Step 5: Do not spiral in shame. Self-compassion researcher Kristin Neff (2003) has documented that self-criticism following a setback increases negative affect and reduces motivation to re-engage with recovery goals — it does not protect against future lapses. Shame spiraling is a risk factor for continued use, not a deterrent. Treating yourself with the same compassion you would offer a friend in the same situation is not a rationalization of the lapse; it is the evidence-based response that supports behavioral re-engagement.
Is relapsing part of recovery?
This is a question many people ask, and the answer is nuanced.
Relapse is common in recovery. Whether it is "part of recovery" depends on how you interpret that phrase.
Treating relapse as an expected and permanent feature of your recovery is not the goal. The goal is sustained recovery, and setbacks inform that journey without defining it. The lapse vs. relapse distinction matters here: a lapse is a slip — a single use or brief episode — that does not re-establish the previous pattern. A relapse is a return to the previous frequency and quantity of use. Many lapses do not become relapses; that depends significantly on how quickly a person returns to their recovery structure and support.
What is genuinely true: recovery from stimulant use disorder is a multi-year process for most people, and the research does not support the idea that a single setback erases progress. Neuroplasticity continues regardless of a lapse. The goal is to use the information from the setback to strengthen your recovery.
What to do in the days after a relapse
Reconnect with your recovery support. If you have a recovery coach, schedule a session. If you are working with a therapist, let them know. If you are in a recovery program, go to a meeting. The instinct to hide the setback — to avoid people who are invested in your recovery because you feel ashamed — is exactly the instinct to resist.
Do a functional analysis. This is a structured look at what happened before the lapse: what were you doing, who were you with, how were you feeling emotionally and physically, what thought preceded the first use? This is not a blame exercise — it is reconnaissance.
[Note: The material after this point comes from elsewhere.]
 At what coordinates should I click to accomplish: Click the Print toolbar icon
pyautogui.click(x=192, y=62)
Understanding the specific chain of events that preceded the lapse is the data that goes into a stronger relapse prevention plan.
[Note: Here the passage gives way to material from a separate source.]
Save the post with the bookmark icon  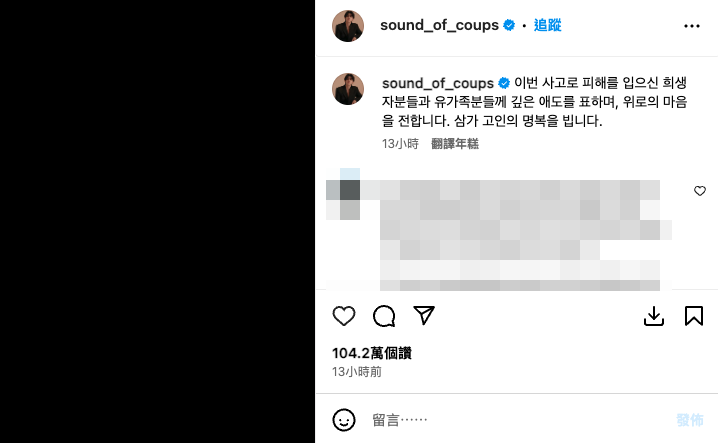click(694, 316)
Review and update your relapse prevention plan. A lapse reveals something about your current plan. Either the trigger was not anticipated, the response plan was not clear enough, or the support structure was not sufficient for that situation. Use what you learned.
Watch for shame triggers. In the days following a lapse, the emotional state is often a combination of regret, self-criticism, and — occasionally — a strange relief from the abstinence pressure. All of these are normal and manageable. They are also signals to maintain connection with support rather than withdrawing.
When to seek additional help
If this relapse follows a pattern of repeated setbacks, if you are using substances that carry significant overdose risk, or if the relapse was preceded by significant mental health deterioration — depression, severe anxiety, suicidal ideation — the appropriate response is clinical evaluation, not self-management.
SAMHSA's National Helpline (1-800-662-4357) can connect you with treatment resources. The 988 Suicide and Crisis Lifeline is available at 988 if you are experiencing suicidal thoughts in the aftermath of a relapse.
A recovery coach can help you build the structure that reduces relapse risk going forward. If you do not have one, how to find a recovery coach outlines where to look.
The point is not perfection
The research on long-term recovery outcomes consistently shows that what matters most is not the absence of setbacks but sustained engagement with recovery over time. People who return to their recovery structure quickly after a lapse — who do not let shame drive prolonged disconnection — have significantly better long-term outcomes than those who do not.
You have not lost your progress. Get back in contact with your support system today.